━━━ Data for this exercise ━━━

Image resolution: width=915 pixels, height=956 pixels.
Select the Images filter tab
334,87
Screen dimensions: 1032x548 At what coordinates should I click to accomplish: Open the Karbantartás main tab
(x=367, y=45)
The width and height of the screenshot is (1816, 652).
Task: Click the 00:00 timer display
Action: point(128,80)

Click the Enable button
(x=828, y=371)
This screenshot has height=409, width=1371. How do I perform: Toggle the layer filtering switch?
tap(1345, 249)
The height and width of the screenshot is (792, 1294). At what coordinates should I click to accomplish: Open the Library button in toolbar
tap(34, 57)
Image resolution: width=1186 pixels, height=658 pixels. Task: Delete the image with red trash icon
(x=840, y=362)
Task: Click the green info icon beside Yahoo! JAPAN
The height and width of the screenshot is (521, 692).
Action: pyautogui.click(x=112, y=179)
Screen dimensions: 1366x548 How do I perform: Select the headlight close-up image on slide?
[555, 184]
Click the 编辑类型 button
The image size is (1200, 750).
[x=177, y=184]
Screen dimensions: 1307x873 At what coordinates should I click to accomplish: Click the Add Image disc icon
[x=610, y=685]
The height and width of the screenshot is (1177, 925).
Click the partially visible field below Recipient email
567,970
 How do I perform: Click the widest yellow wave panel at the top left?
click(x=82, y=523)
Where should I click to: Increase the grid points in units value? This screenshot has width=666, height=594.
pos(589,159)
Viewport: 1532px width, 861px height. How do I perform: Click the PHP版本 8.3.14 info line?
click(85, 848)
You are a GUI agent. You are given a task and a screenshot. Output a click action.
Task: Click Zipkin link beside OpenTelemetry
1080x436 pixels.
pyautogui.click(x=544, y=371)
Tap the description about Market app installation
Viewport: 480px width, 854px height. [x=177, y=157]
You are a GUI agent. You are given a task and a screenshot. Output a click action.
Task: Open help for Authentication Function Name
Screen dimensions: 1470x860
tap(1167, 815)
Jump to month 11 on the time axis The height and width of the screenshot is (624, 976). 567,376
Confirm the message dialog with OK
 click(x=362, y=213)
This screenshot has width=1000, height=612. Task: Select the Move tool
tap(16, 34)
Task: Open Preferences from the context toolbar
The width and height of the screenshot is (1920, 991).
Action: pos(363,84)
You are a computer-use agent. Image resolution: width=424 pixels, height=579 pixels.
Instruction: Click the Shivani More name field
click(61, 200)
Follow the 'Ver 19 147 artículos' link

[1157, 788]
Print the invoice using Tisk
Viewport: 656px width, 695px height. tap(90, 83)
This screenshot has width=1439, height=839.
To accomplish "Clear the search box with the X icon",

━━━

◆ **Task statement**:
The expected output is the run of lines from the one that includes "You are a computer-use" through the end of the listing above, exactly as they stand.

◆ **Answer section**:
You are a computer-use agent. Image resolution: width=424 pixels, height=579 pixels.
Instruction: Click the Shivani More name field
click(61, 200)
Follow the 'Ver 19 147 artículos' link

[1157, 788]
Print the invoice using Tisk
Viewport: 656px width, 695px height. tap(90, 83)
This screenshot has width=1439, height=839.
To accomplish "Clear the search box with the X icon",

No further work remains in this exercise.